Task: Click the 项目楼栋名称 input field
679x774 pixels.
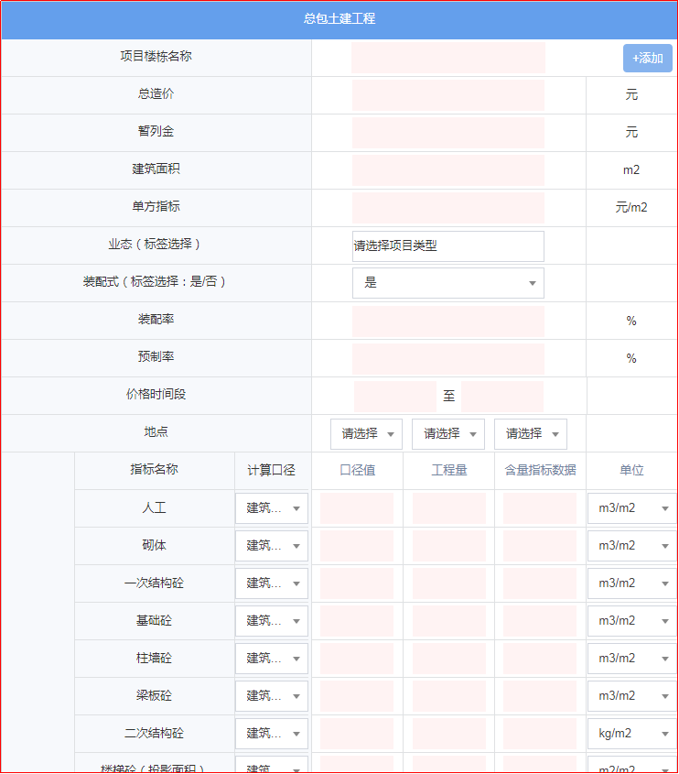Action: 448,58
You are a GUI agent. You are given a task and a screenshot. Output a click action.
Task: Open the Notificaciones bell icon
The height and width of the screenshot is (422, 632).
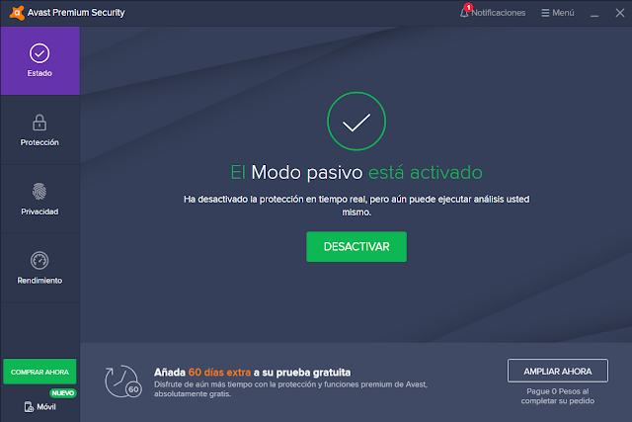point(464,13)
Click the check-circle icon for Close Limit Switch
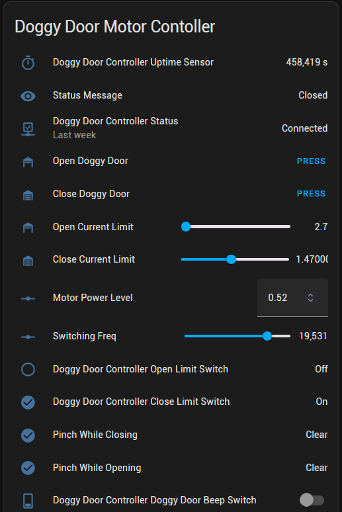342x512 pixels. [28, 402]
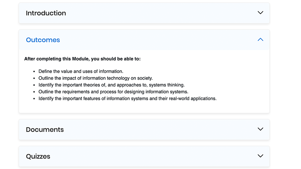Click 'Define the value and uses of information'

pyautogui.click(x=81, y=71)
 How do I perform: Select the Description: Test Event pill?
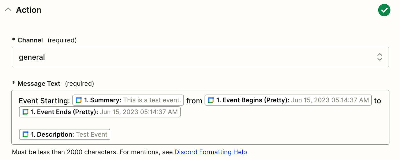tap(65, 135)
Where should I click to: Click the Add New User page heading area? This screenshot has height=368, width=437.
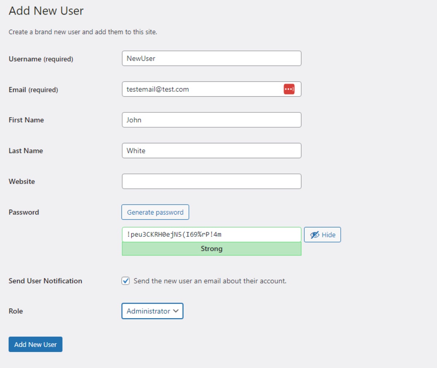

● Exercise objective: Excluding images, output exactly the lines from the one that holds "Task: Open the Notificaciones bell icon" through the final line of the material, both ends included.

● Exercise response:
Task: Open the Notificaciones bell icon
The height and width of the screenshot is (422, 632).
point(464,13)
Click the check-circle icon for Close Limit Switch
342x512 pixels. [28, 402]
Click 'Define the value and uses of information'

pyautogui.click(x=81, y=71)
 How do I perform: Select the Description: Test Event pill?
tap(65, 135)
Where should I click to: Click the Add New User page heading area? This screenshot has height=368, width=437.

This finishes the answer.